[Saved entries]
■ ■ ■ ■

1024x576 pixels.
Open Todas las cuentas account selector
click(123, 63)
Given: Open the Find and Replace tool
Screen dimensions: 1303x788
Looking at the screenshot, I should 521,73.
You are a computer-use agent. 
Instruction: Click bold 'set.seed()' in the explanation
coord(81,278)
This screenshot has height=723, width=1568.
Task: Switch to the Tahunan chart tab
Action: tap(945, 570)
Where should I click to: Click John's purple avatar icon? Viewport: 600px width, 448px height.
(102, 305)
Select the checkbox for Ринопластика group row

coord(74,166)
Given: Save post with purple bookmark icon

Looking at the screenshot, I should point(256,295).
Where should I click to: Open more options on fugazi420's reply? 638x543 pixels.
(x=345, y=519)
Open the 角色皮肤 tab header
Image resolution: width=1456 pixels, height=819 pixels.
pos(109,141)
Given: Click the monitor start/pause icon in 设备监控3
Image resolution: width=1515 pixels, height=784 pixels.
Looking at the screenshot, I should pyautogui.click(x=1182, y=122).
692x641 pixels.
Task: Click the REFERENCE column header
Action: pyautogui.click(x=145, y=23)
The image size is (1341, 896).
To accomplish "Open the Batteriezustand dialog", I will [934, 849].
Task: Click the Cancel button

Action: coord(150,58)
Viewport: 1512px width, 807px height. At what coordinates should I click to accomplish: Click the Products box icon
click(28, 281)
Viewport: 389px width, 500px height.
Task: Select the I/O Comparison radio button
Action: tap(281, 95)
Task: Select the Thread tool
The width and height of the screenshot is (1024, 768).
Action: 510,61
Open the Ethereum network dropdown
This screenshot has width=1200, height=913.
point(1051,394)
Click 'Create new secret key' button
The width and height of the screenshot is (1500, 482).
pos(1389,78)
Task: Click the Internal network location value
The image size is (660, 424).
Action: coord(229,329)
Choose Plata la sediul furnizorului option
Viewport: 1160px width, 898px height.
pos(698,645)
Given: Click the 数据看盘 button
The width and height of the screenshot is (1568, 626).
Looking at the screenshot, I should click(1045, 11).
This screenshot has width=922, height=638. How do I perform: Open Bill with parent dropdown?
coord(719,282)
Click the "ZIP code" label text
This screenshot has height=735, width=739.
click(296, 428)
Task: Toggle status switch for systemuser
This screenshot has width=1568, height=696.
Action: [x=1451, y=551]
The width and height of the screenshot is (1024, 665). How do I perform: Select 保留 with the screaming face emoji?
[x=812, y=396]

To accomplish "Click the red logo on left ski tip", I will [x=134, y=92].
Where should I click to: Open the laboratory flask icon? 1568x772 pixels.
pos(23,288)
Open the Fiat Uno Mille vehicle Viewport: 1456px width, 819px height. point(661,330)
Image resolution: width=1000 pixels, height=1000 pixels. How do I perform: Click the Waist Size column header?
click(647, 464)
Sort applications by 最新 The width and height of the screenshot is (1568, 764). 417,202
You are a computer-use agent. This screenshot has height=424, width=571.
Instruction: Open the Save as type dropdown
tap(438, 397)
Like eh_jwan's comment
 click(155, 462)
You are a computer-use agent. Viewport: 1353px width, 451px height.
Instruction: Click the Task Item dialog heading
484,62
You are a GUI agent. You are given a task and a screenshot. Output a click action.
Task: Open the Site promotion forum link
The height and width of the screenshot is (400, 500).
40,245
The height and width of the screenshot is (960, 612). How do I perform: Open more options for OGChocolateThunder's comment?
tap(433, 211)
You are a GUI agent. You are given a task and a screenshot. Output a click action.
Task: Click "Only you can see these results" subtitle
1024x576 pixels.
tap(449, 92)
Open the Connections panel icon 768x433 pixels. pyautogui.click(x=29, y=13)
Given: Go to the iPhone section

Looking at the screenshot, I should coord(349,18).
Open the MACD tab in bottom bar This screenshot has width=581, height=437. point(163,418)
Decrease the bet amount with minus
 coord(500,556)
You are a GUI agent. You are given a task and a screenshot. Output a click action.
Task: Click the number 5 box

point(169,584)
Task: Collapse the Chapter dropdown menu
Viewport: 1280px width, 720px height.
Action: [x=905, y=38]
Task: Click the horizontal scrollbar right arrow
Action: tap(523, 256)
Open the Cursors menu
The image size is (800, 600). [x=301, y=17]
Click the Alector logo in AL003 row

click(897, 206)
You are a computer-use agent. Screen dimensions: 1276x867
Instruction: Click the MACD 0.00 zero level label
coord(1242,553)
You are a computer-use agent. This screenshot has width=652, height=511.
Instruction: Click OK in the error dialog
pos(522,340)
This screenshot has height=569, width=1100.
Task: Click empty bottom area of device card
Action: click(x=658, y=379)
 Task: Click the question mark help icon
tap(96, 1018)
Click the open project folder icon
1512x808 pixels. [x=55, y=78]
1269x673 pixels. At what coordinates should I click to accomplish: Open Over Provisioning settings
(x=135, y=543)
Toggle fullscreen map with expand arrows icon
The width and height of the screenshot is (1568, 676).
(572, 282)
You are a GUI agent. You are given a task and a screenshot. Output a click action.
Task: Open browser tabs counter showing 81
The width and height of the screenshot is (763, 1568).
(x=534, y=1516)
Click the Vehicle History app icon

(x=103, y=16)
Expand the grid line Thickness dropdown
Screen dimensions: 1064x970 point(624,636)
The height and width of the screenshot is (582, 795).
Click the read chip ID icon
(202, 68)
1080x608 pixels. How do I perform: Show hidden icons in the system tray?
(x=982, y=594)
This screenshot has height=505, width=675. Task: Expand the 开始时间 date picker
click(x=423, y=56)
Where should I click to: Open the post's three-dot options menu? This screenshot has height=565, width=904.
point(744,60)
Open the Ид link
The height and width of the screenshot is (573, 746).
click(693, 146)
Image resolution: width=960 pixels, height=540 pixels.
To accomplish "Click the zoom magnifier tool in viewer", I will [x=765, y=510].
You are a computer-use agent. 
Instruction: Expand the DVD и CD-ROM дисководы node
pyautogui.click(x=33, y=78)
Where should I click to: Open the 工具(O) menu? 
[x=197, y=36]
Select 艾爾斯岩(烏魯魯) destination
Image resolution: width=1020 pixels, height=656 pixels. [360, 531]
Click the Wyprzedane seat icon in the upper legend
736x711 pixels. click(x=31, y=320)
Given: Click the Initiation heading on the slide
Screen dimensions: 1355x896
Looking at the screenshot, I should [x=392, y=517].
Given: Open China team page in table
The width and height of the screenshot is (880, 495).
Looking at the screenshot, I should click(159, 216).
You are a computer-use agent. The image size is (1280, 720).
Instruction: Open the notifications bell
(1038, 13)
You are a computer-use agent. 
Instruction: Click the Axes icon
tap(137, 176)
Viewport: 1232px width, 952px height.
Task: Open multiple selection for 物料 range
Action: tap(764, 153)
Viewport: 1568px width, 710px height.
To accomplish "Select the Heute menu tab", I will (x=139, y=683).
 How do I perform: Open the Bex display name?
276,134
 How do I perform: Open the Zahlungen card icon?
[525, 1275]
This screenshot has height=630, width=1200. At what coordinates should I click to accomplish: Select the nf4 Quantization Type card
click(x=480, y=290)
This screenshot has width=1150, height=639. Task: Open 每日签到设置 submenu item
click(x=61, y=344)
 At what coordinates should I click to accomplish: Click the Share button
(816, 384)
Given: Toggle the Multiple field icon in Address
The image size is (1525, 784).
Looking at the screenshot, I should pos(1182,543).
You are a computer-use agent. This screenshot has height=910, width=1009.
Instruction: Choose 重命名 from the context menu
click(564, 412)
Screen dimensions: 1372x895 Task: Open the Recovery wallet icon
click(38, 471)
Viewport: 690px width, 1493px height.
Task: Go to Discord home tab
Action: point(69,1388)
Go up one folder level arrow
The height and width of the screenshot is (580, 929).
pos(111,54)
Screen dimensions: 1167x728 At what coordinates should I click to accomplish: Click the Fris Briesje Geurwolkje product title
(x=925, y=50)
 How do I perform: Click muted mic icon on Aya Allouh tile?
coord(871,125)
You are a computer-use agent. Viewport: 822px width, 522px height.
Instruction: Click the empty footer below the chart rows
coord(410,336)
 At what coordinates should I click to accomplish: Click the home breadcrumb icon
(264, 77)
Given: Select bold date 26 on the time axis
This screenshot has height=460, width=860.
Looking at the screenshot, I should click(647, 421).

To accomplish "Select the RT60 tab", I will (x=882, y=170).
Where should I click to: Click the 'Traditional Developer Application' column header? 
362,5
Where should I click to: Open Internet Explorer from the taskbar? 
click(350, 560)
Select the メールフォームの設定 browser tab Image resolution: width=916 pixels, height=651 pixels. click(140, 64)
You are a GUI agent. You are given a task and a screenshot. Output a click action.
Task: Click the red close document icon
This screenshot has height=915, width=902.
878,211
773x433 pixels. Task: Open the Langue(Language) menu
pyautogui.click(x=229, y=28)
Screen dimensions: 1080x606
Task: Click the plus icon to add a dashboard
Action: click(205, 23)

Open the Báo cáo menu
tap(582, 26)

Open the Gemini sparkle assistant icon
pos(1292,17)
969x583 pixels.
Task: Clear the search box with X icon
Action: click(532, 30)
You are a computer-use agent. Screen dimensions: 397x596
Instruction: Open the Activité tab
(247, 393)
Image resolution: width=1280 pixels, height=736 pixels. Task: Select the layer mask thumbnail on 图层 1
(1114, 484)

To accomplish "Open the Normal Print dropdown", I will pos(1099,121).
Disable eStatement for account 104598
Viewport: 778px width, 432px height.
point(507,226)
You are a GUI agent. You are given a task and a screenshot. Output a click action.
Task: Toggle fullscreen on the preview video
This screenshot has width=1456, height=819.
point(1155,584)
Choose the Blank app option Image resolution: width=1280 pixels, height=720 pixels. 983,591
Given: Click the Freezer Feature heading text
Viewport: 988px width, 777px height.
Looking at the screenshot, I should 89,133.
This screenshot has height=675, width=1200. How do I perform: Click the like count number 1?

■ ■ ■ ■

- _Exercise aim_: Give back exactly the lines from the beginning of the records through the line containing "Given: Click the 数据看盘 button", and only those.

- _Response box_:
1024x576 pixels.
Open Todas las cuentas account selector
click(123, 63)
Given: Open the Find and Replace tool
Screen dimensions: 1303x788
Looking at the screenshot, I should 521,73.
You are a computer-use agent. 
Instruction: Click bold 'set.seed()' in the explanation
coord(81,278)
This screenshot has height=723, width=1568.
Task: Switch to the Tahunan chart tab
Action: tap(945, 570)
Where should I click to: Click John's purple avatar icon? Viewport: 600px width, 448px height.
(102, 305)
Select the checkbox for Ринопластика group row

coord(74,166)
Given: Save post with purple bookmark icon

Looking at the screenshot, I should point(256,295).
Where should I click to: Open more options on fugazi420's reply? 638x543 pixels.
(x=345, y=519)
Open the 角色皮肤 tab header
Image resolution: width=1456 pixels, height=819 pixels.
pos(109,141)
Given: Click the monitor start/pause icon in 设备监控3
Image resolution: width=1515 pixels, height=784 pixels.
Looking at the screenshot, I should pyautogui.click(x=1182, y=122).
692x641 pixels.
Task: Click the REFERENCE column header
Action: pyautogui.click(x=145, y=23)
The image size is (1341, 896).
To accomplish "Open the Batteriezustand dialog", I will [934, 849].
Task: Click the Cancel button

Action: coord(150,58)
Viewport: 1512px width, 807px height. At what coordinates should I click to accomplish: Click the Products box icon
click(28, 281)
Viewport: 389px width, 500px height.
Task: Select the I/O Comparison radio button
Action: tap(281, 95)
Task: Select the Thread tool
The width and height of the screenshot is (1024, 768).
Action: 510,61
Open the Ethereum network dropdown
This screenshot has width=1200, height=913.
point(1051,394)
Click 'Create new secret key' button
The width and height of the screenshot is (1500, 482).
pos(1389,78)
Task: Click the Internal network location value
The image size is (660, 424).
Action: coord(229,329)
Choose Plata la sediul furnizorului option
Viewport: 1160px width, 898px height.
pos(698,645)
Given: Click the 数据看盘 button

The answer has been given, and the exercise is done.